Keynote address – Professor Ray Land (Durham University)
Speed and the Digital: the implications, meanings and risks of speed for the digital university.
This thought-provoking session was divided into three sections. What follows is a summary only and does not attempt to cover all points discussed.
Knowledge is able to be generated and disseminated at incredible speeds in the 21st century and this will impact on the cloistered university model by ‘punching holes’ in the walls. Some, such as Harvard, have embraced and actively participated in the destruction of the monolith while others continue to resist. Universities tend to function on the old ‘slow time’ and print culture, whereas the outside world operates in ‘fast time’ and digital culture. Universities will be forced to adapt to the new time frames. Disadvantages of the new culture include fragmentation of knowledge into small bites and the instability of digital knowledge in a world where documents can be easily altered, the obvious example being Wikipedia. Once there are no original hardcopy documents left, how will we know what was true and what has been amended?
Other major challenges to arise are in developing new pedagogies that are suited to the new way of working. What forms of technoliteracy will we need and what will success look like? A hilarious video from You Tube about the possibility of a 5 minute university degree illustrated the new speed of the world.
New technologies have the capacity to offer education to all who desire it. Document storage, reproduction and dissemination now have effectively zero cost, removing practical barriers for sharing. Barriers that remain include intellectual property rights and academic advancement through publishing in peer –reviewed journals. In a new order, would career advance be based on number of citations or even by number of blog hits? Clearly there are some major issues to resolve. Research demonstrates that open educational resources (OER) would have overall zero cost, essentially replacing the current costs of journal production and subscription. OER does require a huge change in mindset, which was well summarised in a quote from Abraham Lincoln: ‘The dogmas of the quiet past, are inadequate to the stormy present. The occasion is piled high with difficulty, and we must rise with the occasion. As our case is new, so we must think anew and act anew.’

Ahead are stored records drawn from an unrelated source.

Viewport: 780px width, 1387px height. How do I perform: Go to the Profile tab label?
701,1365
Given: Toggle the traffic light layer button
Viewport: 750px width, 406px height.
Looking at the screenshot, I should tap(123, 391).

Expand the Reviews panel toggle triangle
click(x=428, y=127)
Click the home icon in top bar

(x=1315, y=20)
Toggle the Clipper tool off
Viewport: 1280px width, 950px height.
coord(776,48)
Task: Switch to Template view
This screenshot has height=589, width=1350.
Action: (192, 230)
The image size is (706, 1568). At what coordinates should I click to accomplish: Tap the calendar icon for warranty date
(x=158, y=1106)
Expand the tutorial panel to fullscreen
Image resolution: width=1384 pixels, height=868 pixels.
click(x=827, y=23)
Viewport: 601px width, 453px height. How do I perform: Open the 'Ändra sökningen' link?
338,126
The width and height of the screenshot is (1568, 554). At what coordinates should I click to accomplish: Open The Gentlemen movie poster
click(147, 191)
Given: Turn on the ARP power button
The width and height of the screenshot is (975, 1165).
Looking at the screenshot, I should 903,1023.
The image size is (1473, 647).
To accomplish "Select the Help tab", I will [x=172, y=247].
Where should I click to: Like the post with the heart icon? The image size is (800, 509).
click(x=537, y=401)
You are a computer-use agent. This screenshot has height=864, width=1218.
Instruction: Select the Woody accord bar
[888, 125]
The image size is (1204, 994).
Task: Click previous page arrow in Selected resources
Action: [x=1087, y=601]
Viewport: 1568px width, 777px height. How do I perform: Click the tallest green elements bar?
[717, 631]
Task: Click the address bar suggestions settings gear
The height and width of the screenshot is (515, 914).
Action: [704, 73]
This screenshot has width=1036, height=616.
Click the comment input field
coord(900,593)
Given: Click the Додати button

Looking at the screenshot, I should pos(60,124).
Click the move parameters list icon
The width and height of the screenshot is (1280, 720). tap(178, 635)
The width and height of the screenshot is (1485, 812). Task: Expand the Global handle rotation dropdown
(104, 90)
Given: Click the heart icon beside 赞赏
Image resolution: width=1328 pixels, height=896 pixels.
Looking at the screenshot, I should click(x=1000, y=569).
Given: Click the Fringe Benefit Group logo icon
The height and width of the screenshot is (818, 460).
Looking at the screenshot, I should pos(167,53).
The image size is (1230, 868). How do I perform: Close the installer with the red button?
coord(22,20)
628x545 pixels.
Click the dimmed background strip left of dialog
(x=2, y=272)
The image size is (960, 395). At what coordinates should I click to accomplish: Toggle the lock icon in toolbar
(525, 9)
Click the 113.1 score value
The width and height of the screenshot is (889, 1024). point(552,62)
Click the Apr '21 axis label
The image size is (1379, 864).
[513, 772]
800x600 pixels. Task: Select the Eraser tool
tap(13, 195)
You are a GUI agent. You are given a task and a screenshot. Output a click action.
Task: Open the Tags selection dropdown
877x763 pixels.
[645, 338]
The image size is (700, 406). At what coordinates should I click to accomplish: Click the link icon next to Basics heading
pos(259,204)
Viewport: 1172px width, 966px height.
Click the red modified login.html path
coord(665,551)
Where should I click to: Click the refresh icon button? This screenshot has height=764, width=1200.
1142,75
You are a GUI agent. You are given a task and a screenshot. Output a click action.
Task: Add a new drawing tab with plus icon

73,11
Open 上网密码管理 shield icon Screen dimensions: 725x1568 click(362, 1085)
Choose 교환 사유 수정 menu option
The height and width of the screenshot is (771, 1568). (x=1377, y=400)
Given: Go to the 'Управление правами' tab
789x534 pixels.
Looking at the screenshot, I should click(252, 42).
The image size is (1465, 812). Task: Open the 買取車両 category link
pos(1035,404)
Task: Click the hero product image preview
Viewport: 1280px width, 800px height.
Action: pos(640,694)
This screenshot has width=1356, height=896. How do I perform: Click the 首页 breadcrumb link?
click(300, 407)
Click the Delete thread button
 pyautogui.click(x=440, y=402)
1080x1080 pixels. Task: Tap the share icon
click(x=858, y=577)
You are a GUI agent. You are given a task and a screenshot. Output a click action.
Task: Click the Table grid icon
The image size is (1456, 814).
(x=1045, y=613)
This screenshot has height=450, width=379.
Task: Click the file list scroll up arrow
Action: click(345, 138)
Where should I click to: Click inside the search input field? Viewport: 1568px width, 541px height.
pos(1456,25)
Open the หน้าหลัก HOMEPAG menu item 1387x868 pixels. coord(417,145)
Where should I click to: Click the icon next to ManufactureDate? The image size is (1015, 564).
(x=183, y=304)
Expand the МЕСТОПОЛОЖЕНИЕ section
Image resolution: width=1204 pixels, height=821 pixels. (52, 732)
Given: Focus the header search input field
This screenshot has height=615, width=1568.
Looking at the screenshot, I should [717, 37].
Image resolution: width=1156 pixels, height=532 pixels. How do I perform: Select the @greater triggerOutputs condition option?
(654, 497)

The future of computing and human-computer interactions was discussed using the book ‘The Age of Spiritual Machines’ by Ray Kerzweil as a basis. By 2025 he predicts that automated teachers will be common and by 2030 computers will be demanding rights. Scary stuff in some ways, but made entertaining through the inability of a computer to understand Scottish accents (You Tube video).
Presentation of the results of a study into Business education in the 21st century. The study assessed students working on projects in virtual groups and what knowledge and materials are needed to support them. The resources developed through this project are available for use here. Having students working in virtual teams during their study is part of their preparation for work. In a typical veterinary blinkered view of thinking only of practice I first thought that this type of preparation had little relevance to veterinary science but later realised that it is hugely relevant in some fields such as public health emergencies.
Parallel paper sessions – I attended the stream ‘Current elearning applications’ which had speakers from business (use of group wikis for virtual projects – Chinh Nguyen, University of Melbourne), veterinary science (use of HTML-based cases to review and enhance current learning – Dr John Inns, University of Melbourne), accounting )a preliminary study into the use of eBooks by staff and students – Albie Brooks) and from healthcare (interdisciplinary (including midwifery, medical imaging, mental health nursing) and , training using avatars in Second Life – Jennifer James, RMIT University).
Closing address – why an e-strategy: considerations and deliberations – Belinda Tynan from University of Southern Queensland (USQ)
Belinda outlined reasons why an online strategy is needed and how it may vary between institutions. USQ plans a lot of resources around the student learning journey and what they will need at various stages through that journey. By handing out technologies like iPads they get the staff using the same tools as students and so can ensure that material is usable across multiple platforms. USQ is in the process of licensing all their materials under Creative Commons and they will soon be accessible. They have also just started offering free courseware.